Xu Ming ha lamentato: «Ho quasi 70 anni, ma il PCC non mi lascia in pace. Stanno ancora cercando di rintracciarmi. È buffo che il partito diffonda voci secondo cui i fedeli della CDA malati non si curerebbero a causa delle superstizioni religiose che nutrono, mentre in realtà è proprio la persecuzione del regime che impedisce loro di cercare cure mediche causandone la morte».
Una donna di 66 anni, che chiameremo Ye (pseudonimo), è una fedele della CDO della provincia sudoccidentale del Sichuan. Da sei anni vive in clandestinità. Essendo una dei responsabili della Chiesa, ha dovuto fuggire quando la sezione locale dell’Ufficio per la protezione della sicurezza interna ha dichiarato che «tutte le persone che credono in Dio sono criminali politici e devono essere arrestati».
Alcuni residenti nella città natale di Ye hanno riferito a Bitter Winter che il segretario del villaggio ha dato del denaro ai suoi vicini chiedendo loro di segnalarla immediatamente qualora la vedessero. Spesso il segretario ha molestato i parenti della donna per indurli a rivelare dove si trovasse, li ha inoltre minacciati di revocare loro le prestazioni sociali, i sussidi governativi e di ostacolare l’istruzione dei loro figli.
Auto della polizia con informazioni per identificare Ye incollate sui finestrini pattugliavano la zona nei pressi della sua abitazione. Durante le festività, come la Festa di primavera o in occasione del suo sessantesimo compleanno, la polizia intensificava la sorveglianza. I vicini hanno riferito di aver visto dei poliziotti che, di notte, l’aspettavano fuori casa pronti ad arrestarla.
Così la donna non ha più potuto tornare a casa, riducendosi a nascondersi. A causa delle onnipresenti telecamere di sorveglianza, non osa uscire all’aperto anche quando ha problemi di salute.
Ebbene, soffre di emorragie gastrointestinali e, nel novembre 2017, le sue condizioni si sono aggravate.
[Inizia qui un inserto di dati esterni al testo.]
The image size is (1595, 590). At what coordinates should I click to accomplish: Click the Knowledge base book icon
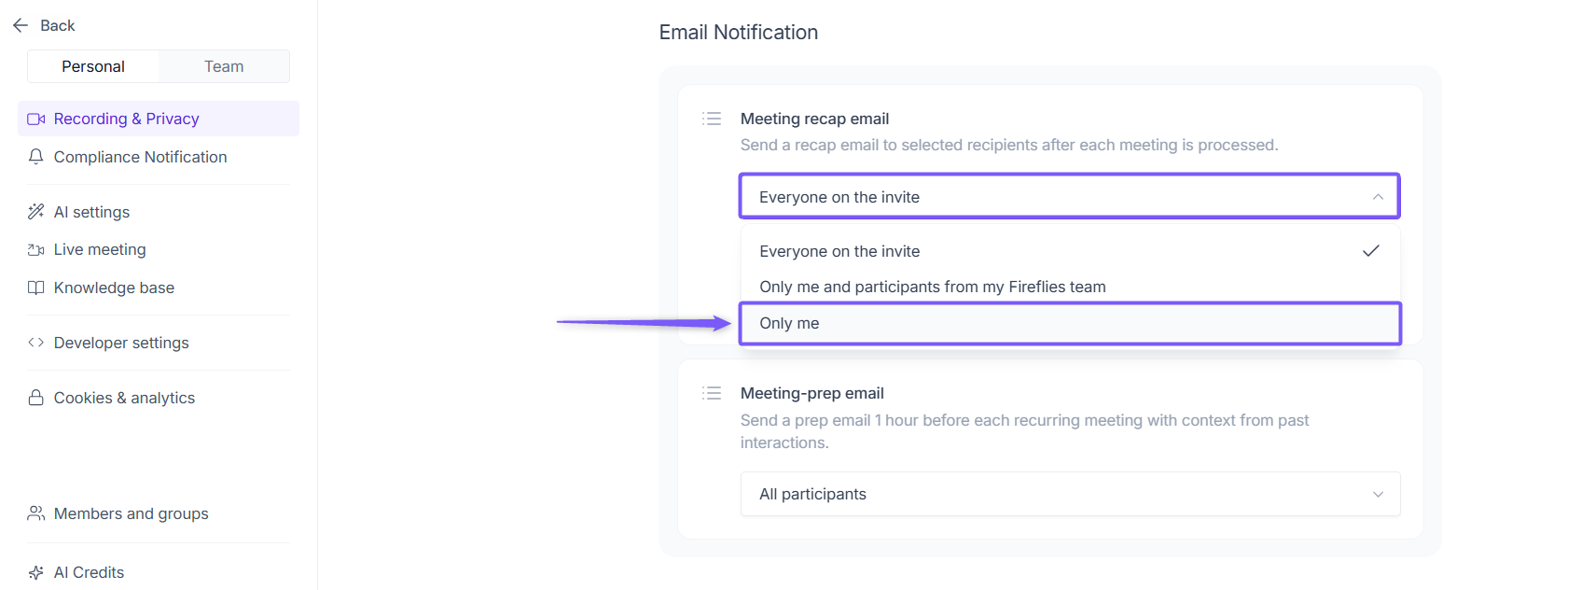pos(36,288)
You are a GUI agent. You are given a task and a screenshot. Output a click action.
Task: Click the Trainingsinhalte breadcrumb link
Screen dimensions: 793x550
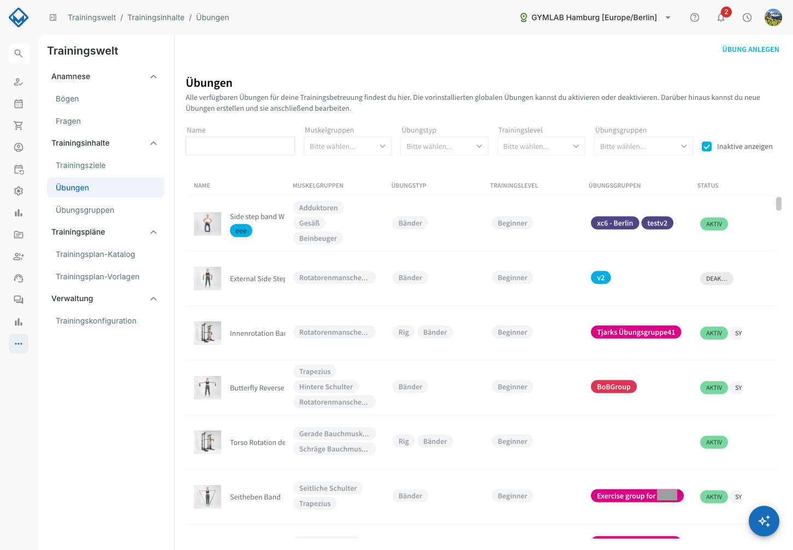(156, 17)
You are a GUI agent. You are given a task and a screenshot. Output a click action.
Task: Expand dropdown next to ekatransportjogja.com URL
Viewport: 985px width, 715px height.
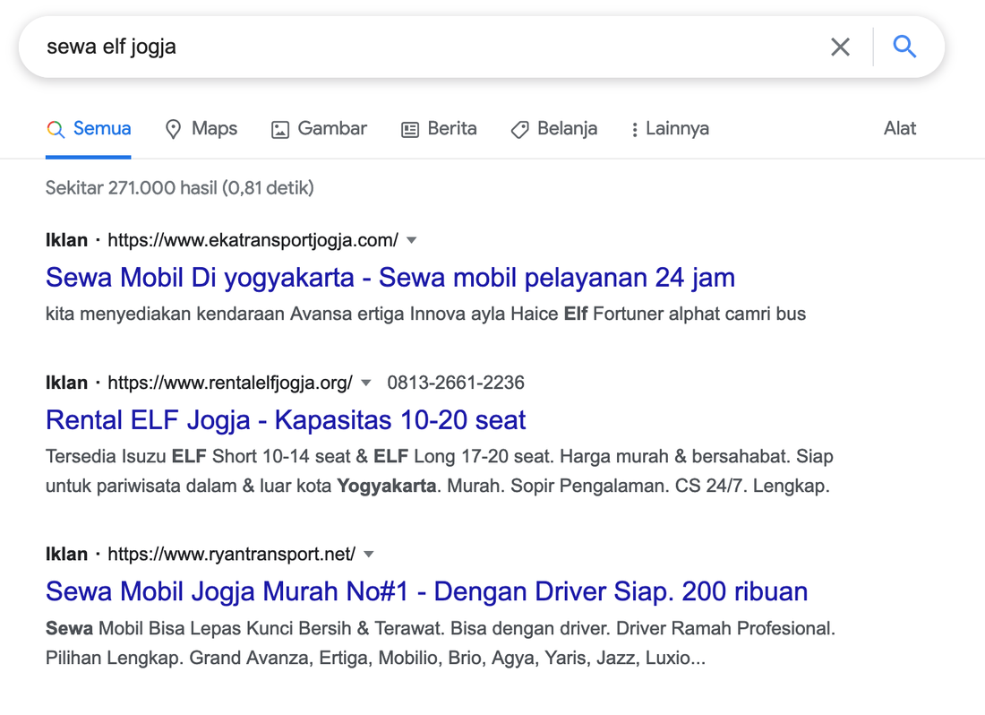click(412, 240)
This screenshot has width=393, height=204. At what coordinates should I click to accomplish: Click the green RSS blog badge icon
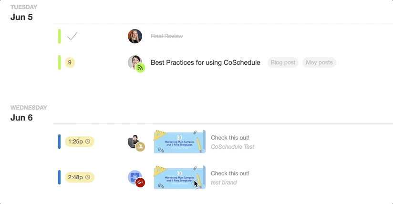(140, 68)
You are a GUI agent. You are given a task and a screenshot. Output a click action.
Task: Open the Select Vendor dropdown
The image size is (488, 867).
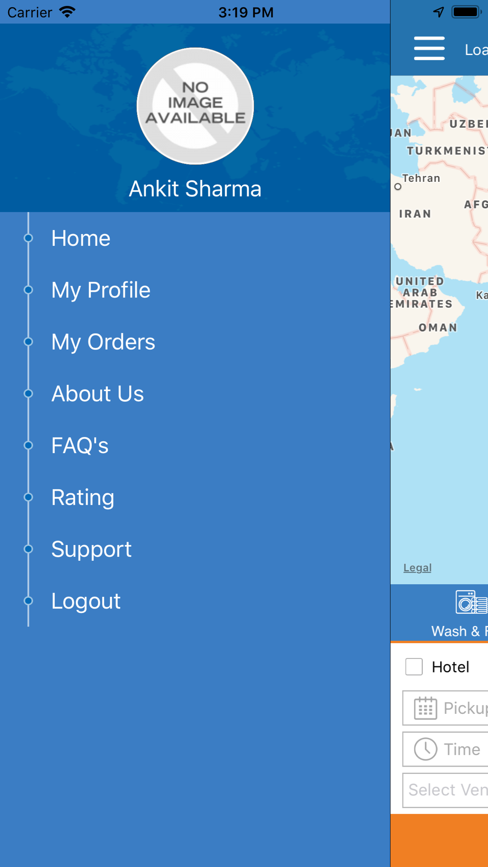[445, 790]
Ma, appunto per paura di essere arrestata, non va in ospedale. Fortunatamente, alcuni suoi parenti sono operatori sanitari e sono così riusciti a tenerne l’emorragia sotto controllo, ma l’hanno pure avvertita della criticità delle sue condizioni per le quali ha necessità di cure mediche costanti. Ye patisce insomma le difficoltà di una vita da fuggitiva e non può prendersi cura della propria salute.
Nel 2015 è stata inserita nella lista dei ricercati anche una fedele della CDO di 65 anni che abita nell’Hainan, una provincia nel sud della Cina. Da allora è costantemente in fuga. I suoi familiari vengono costantemente sorvegliati e seguiti da agenti che vogliono sapere dove si trovi. La donna non può quindi contattarli o chiederne l’aiuto e si procura da vivere raccogliendo e vendendo verdure selvatiche. Si tratta di un lavoro faticoso che ne ha indebolito il corpo: ha infatti perso molto peso e ha contratto problemi gastrointestinali. Non potendo recarsi in ospedale, la donna ha chiesto aiuto in una farmacia dove le è stato detto che rischiava un’anemia grave e che quindi doveva essere ricoverata immediatamente. Sapendo che se l’avesse fatto sarebbe stata arrestata, la donna ha però deciso di non andare in ospedale. E così continua a soffrire, impossibilitata a ricevere anche una semplice parola di conforto dai propri familiari.